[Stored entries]

>>>>>

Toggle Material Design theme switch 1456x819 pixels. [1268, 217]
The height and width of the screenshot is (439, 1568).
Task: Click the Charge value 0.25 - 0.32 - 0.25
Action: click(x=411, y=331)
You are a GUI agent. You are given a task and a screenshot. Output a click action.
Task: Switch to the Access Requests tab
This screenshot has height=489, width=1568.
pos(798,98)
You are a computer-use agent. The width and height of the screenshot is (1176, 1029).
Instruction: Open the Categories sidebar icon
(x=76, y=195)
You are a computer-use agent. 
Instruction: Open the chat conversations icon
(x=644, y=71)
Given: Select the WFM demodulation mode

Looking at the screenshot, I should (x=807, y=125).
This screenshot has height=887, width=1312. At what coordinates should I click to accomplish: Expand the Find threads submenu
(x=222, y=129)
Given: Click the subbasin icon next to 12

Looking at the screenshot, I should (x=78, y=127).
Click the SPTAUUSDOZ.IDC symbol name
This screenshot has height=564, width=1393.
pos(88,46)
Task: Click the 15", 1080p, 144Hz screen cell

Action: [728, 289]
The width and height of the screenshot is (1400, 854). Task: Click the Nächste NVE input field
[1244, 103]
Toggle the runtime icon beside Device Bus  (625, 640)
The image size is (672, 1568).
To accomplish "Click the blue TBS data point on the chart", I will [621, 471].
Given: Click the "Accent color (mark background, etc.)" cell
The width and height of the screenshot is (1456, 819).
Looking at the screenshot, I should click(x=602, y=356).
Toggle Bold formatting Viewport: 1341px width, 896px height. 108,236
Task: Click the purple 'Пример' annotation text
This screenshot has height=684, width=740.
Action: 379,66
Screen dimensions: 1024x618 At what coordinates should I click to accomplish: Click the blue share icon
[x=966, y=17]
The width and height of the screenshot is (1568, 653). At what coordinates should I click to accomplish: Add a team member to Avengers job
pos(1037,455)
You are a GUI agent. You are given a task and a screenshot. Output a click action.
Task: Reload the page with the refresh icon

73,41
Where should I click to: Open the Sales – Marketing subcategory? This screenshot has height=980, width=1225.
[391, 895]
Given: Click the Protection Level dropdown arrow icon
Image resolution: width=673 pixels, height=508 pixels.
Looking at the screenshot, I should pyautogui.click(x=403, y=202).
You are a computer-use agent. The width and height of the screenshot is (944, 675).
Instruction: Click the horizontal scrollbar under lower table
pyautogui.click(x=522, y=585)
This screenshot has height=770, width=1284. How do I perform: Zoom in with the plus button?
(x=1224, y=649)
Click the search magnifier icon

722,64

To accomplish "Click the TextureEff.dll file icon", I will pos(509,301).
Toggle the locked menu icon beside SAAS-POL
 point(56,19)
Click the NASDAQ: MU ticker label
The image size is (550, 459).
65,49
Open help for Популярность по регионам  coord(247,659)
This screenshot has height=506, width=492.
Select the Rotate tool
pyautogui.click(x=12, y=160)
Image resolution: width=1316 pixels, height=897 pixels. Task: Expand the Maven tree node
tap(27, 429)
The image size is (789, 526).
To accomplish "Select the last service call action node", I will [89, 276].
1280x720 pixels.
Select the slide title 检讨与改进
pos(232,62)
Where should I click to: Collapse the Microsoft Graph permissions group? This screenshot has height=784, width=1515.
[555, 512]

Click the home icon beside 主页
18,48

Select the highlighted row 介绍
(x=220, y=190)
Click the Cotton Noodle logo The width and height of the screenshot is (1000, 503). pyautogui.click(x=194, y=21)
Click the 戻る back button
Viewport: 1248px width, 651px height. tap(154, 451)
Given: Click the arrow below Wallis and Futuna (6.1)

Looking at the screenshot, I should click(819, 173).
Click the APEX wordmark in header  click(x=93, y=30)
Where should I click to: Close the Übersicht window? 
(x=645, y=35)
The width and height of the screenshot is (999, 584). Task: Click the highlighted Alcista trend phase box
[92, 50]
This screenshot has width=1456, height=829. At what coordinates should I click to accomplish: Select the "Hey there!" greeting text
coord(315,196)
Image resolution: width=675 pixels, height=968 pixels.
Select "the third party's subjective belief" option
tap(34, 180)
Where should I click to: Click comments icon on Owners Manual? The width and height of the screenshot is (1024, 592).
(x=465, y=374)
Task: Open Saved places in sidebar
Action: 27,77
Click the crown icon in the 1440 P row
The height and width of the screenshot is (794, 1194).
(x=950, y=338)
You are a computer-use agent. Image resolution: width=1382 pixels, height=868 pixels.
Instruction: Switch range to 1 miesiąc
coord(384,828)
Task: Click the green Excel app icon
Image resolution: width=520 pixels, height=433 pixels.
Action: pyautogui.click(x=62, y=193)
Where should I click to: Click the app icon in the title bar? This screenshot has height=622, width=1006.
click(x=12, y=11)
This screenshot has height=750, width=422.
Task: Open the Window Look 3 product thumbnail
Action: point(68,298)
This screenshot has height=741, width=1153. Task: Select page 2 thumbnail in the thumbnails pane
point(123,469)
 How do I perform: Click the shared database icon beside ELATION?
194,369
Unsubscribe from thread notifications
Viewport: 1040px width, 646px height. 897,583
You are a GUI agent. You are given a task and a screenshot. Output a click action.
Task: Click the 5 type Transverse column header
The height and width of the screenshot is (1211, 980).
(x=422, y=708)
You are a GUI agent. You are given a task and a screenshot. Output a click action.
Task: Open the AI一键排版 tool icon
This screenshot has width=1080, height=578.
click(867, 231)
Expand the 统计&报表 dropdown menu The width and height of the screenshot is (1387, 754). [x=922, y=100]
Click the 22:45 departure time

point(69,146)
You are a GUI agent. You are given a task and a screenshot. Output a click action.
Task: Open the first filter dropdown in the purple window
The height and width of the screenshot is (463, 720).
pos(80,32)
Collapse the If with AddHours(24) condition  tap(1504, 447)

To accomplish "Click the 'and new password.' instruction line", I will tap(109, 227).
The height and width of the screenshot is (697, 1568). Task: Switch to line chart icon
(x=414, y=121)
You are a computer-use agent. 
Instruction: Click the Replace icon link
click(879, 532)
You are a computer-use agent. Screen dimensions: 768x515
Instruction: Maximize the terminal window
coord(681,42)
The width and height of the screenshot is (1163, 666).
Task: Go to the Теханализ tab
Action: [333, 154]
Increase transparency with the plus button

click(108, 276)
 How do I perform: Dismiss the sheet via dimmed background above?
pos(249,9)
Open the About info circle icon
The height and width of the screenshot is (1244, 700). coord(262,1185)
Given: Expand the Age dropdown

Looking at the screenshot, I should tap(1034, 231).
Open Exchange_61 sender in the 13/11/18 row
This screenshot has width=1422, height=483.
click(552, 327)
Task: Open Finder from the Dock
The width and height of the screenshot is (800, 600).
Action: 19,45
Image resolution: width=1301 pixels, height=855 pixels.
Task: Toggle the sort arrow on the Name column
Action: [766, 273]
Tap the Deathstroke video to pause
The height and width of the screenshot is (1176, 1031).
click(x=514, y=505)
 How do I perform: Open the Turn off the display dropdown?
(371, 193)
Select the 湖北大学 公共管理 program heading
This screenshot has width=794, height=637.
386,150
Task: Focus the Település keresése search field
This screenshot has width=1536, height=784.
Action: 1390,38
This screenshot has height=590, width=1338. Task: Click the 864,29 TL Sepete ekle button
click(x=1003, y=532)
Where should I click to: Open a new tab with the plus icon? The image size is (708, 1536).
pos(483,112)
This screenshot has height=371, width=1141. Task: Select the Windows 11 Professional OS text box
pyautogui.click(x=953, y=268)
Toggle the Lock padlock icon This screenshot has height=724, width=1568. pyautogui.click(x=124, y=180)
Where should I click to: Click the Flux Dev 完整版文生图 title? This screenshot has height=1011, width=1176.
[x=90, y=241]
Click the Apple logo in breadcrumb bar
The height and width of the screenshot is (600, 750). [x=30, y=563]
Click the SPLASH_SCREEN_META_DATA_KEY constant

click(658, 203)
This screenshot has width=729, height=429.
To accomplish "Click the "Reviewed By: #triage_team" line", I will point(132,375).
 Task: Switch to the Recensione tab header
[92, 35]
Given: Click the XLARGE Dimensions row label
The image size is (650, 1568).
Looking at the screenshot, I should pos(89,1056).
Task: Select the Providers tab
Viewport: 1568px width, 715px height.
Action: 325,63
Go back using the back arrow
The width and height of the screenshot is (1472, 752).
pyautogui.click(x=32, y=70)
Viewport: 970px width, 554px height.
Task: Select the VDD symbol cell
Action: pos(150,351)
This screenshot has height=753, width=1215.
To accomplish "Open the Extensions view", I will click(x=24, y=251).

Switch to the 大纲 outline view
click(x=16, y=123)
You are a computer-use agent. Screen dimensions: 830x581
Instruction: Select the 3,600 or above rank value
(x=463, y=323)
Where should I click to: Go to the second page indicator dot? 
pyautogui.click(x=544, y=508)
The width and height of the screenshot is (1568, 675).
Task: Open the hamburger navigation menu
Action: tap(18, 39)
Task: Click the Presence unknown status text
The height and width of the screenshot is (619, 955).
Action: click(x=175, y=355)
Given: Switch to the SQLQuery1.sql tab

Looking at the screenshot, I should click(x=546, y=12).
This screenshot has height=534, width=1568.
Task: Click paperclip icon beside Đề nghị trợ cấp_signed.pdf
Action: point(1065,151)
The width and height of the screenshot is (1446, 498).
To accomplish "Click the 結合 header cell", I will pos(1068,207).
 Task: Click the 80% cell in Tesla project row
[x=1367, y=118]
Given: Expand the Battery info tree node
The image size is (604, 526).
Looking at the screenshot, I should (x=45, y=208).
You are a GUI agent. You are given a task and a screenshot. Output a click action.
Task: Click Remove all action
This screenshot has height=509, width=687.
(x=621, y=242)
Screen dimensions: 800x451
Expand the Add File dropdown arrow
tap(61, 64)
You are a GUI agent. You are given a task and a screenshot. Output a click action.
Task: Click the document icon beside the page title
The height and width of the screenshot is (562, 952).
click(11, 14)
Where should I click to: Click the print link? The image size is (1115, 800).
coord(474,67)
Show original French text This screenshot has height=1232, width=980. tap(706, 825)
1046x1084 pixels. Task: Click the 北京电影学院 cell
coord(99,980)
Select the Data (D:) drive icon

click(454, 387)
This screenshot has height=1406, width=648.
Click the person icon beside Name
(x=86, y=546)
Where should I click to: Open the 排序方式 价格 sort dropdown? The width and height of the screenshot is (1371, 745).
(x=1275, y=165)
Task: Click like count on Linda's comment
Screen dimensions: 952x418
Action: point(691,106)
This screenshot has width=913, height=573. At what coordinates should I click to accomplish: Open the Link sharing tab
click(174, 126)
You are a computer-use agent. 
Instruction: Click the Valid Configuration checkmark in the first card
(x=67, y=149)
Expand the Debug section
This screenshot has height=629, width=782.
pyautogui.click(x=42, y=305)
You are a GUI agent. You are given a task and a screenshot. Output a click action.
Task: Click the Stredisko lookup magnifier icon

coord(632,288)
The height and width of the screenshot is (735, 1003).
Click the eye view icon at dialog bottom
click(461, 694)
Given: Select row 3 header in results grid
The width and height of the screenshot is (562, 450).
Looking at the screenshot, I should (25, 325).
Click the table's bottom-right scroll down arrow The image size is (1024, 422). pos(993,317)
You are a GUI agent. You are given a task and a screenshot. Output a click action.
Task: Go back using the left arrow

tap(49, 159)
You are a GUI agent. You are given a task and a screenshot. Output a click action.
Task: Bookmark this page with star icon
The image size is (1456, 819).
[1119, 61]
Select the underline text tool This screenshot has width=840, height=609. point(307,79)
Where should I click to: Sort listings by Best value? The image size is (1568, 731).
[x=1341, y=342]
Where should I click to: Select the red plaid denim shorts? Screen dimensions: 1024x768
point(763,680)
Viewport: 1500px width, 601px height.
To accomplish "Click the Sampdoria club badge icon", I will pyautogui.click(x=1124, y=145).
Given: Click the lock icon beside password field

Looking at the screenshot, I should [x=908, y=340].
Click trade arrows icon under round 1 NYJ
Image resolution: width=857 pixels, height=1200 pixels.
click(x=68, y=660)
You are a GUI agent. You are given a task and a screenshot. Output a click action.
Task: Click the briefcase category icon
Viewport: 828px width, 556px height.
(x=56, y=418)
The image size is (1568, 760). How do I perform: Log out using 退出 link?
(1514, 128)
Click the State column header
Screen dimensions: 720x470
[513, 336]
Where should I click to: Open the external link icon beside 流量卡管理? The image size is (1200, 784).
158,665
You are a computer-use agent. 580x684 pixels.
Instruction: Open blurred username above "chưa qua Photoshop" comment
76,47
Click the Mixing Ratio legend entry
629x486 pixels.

<<<<<

| Task description |
Work through the entries, filtering for the string "label", and copy each line that holds it.

| Task result |
Click the NASDAQ: MU ticker label
Given: Click the XLARGE Dimensions row label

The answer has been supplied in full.